Sunday, July 22, 2012

Karamazov Kardeşler üzerine

(Kitabı okumadıysanız bu yazıyı okumayın, kitapta ne varsa anlatıyorum çünkü.)

Karamazov Kardeşler'i okurken ve şimdi bu yazıyı yazacakken, şunu anlamaya çalıştım hep: Dostoyevski hangi fikri savunuyordu, hangi karaktere hak veriyordu? Aslında Ivan Karamazov'un Büyük Engizisyoncu bölümünde anlattığı özgürlüğünden kurtulmaya çalışan insana yakışan bir soru bu: Hazır cevaplar ister bu insan, yönlendirme ister.

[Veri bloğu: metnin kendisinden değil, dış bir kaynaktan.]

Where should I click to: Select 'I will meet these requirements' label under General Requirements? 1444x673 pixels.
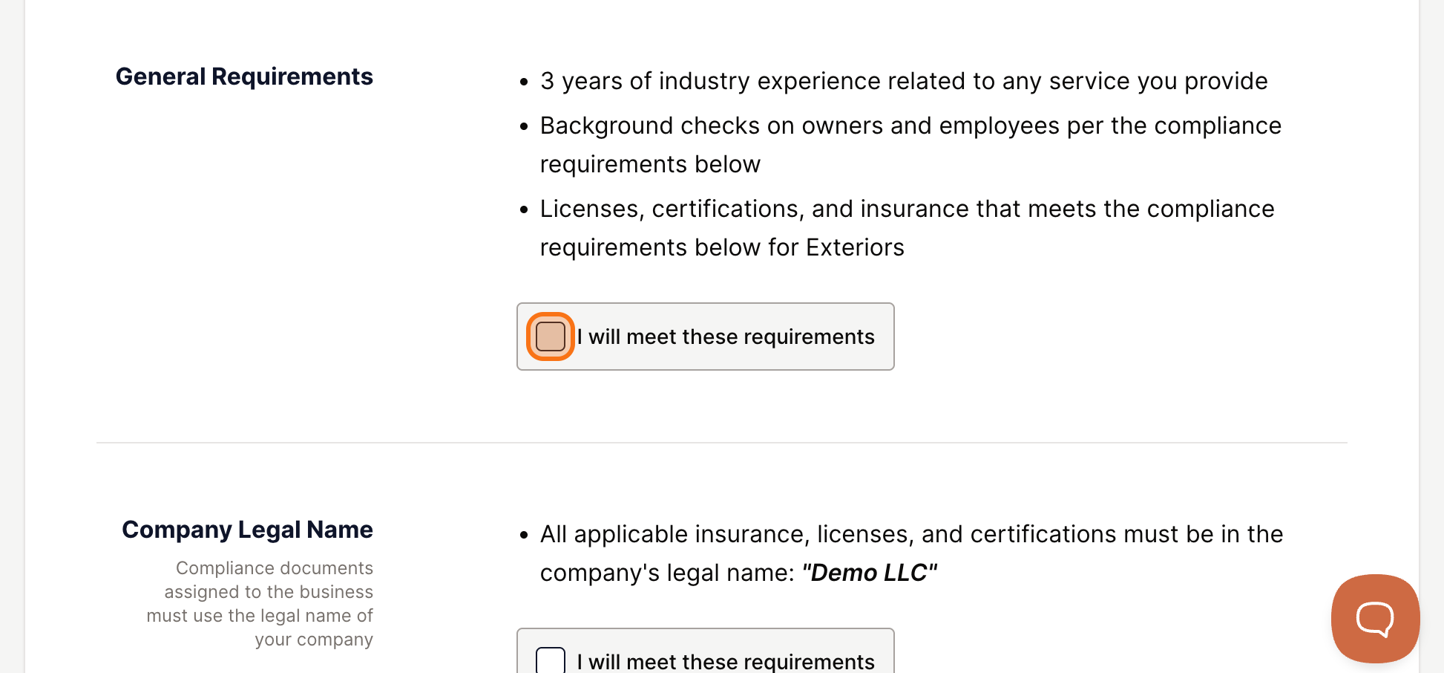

Ama yazar ya henüz kesin bir fikre ulaşamamıştır, ya da fikirlerini çok büyük bir maharetle gizler. Belki de olgunluk çağını yaşayan yazarın bu kitabı yazmaktaki amacı, içinde çarpışan fikirleri ortaya döküp bir karar verebilmekti. Bunu yaparken her görüşün hakkını öyle iyi verir ki, Ivan Karamazov'un inancın temelinde yatan "ahenk" fikrine İsyan'ına da, Büyük Engizisyoncu'nun insanların onları kurumsal dinlere yönelten zayıflıkları üzerine tahlillerine de, iyi bir din adamı olan Staretz'in ölüm döşeğinde verdiği vaaza da -büyük ölçüde- hak verirsiniz.

Dostoyevski, karakterlere de aynı hassasiyetle yaklaşır. Kitaptaki tek bütünüyle kötü karakter Fyodor Pavloviç, tek katıksız iyi karakter ise Alyoşa'dır. En kötücül ve sevimsiz karakter Smerdyakov'un bile kötülüğünün sebeplerini anlamak, Gruşenka ile Mitya'nın tüm düşüncesiz delidoluluklarına karşı içlerindeki iyiliği, kadirbilirliği farketmek, Ivan'ın inancın varolmadığı yerde erdemin de varolamayacağı teorisini çürüten vicdan muhasebesine şahit olmak, Katya'da gururu, nefreti, yüce gönüllülüğü ve sevgiyi bir arada görmek mümkündür. Ivan'la Mitya'nın başına gelen felaketler kötü insanlar oldukları ve bu yüzden de başlarına felaketler gelmesi gerektiği için değil, gerçek hayatta da böyle olacağı için gelmiştir. Gerçek hayatta mucizelere yer yoktur: Staretz ölür ölmez kokacak, İlyuşeçka sevgili babasının hayattaki tek neşe kaynağı ve umudu olduğu halde ölüp gidecek, "mujikler"den kurulu jüri Mitya'yı mahkum edecektir.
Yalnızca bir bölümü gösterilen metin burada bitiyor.